Bond markets told a more nuanced story. The most liquid three-year Korean treasury bond yield rose 1.5 basis points to 1.131%, suggesting some shift in expectations about near-term rates. The benchmark ten-year yield, however, fell 0.9 basis points to 2.111%, a sign that investors still expected the longer-term outlook to remain accommodative. That expectation appeared well-founded. South Korea's central bank was widely expected to hold its interest rates at record lows when it met on Thursday, and analysts saw no reason to expect rate increases for the remainder of 2021. The reasoning was straightforward: COVID-19 uncertainties persisted, financial imbalances required monitoring, and while the broader economy showed signs of recovery, the path forward remained uneven enough to warrant caution.

The day's movements, taken together, painted a picture of a market catching its breath. Foreign investors had stopped selling, domestic stocks had stopped falling, and the currency had stabilized. None of it was dramatic. But after nine days of outflows and three days of losses, the market was simply grateful for a turn.

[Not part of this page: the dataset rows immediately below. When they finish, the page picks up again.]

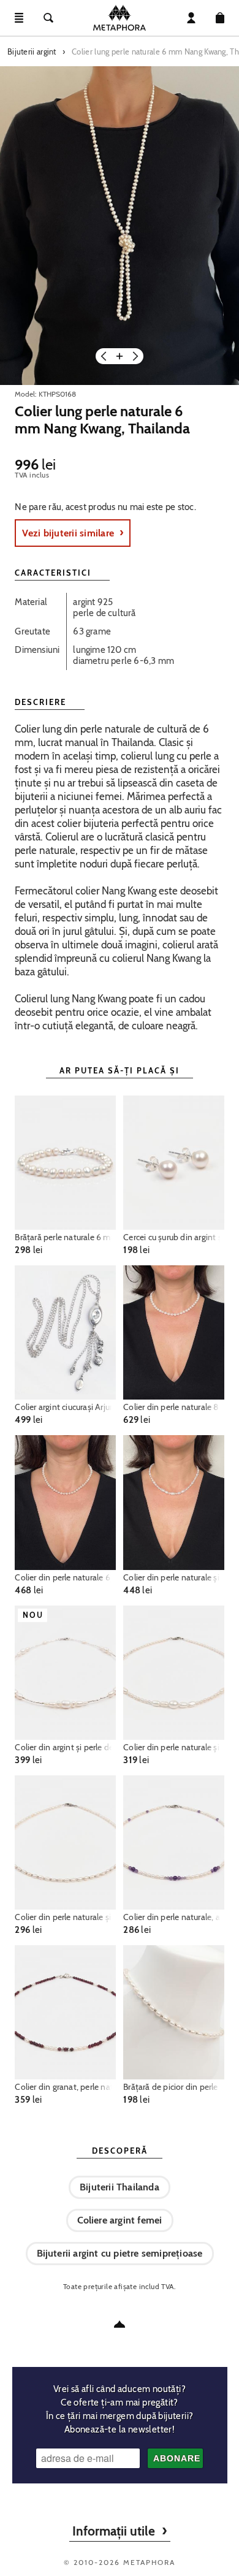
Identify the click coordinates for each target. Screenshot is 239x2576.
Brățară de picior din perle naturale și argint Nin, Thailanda (173, 2086)
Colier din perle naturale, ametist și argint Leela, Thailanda (173, 1916)
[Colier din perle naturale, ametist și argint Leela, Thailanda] (173, 1842)
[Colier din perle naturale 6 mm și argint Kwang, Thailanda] (65, 1502)
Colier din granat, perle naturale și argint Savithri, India (65, 2086)
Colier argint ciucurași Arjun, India (65, 1406)
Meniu (19, 18)
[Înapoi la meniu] (119, 2324)
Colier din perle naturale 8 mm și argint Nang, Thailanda (173, 1406)
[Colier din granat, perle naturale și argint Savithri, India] (65, 2012)
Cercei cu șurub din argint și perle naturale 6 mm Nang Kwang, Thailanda (173, 1237)
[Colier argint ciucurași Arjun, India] (65, 1332)
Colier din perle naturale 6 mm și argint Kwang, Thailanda (65, 1577)
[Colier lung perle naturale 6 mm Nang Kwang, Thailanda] (119, 225)
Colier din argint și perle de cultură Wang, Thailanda (65, 1747)
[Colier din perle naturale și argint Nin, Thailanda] (65, 1842)
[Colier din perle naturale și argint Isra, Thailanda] (173, 1502)
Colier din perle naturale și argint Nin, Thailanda (65, 1916)
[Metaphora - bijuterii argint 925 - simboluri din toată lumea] (119, 18)
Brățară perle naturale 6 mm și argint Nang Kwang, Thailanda (65, 1237)
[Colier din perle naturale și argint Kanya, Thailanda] (173, 1673)
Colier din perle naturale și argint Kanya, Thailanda (173, 1747)
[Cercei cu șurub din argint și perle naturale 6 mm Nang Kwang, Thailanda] (173, 1163)
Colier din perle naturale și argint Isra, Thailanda (173, 1577)
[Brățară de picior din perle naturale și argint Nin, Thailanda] (173, 2012)
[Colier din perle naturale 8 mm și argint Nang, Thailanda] (173, 1332)
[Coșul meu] (220, 18)
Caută (48, 18)
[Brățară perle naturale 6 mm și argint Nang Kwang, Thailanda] (65, 1163)
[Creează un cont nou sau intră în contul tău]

Foreign investors bought net 18.1 billion won worth of shares on the main board, set to end its selling run that began on May 11
— Reuters market data
A Conversa do Hearth Outra perspectiva sobre a história
Inventor

Why did foreign investors suddenly stop selling after nine days? Did something change overnight?

Model

Not overnight, exactly. Wall Street had a good session, which always matters for Korean sentiment. But more than that, the selling had probably run its course. Nine days is a long time to be consistently exiting a market. At some point, the people who wanted out have left.

Inventor

So this isn't a sign of confidence returning—it's just exhaustion?

Model

It's both. The exhaustion is real. But the fact that they came back in at all, rather than waiting longer, suggests they saw value at these levels. The KOSPI wasn't at a record high; it had fallen for three days. That's when buyers often step in.

Inventor

What about the inflation concerns? The article mentions those are still weighing on things.

Model

They are. That's why the moves are modest. You're not seeing a surge; you're seeing a stabilization. The market is saying: yes, inflation worries exist, but they're not enough to keep us out entirely. It's a measured return, not a rout.

Inventor

And the central bank is expected to keep rates low through the end of the year?

Model

Yes, because the recovery is still fragile. COVID is still a variable. Financial imbalances—debt levels, asset bubbles—need watching. So even though the economy is improving, the bank can't tighten. That's actually supportive for stocks, because cheap money keeps flowing.

Inventor

So the market is stable, but not because everything is fine. It's stable because the central bank has its foot on the gas.

Model

Exactly. That's the real story underneath the headline.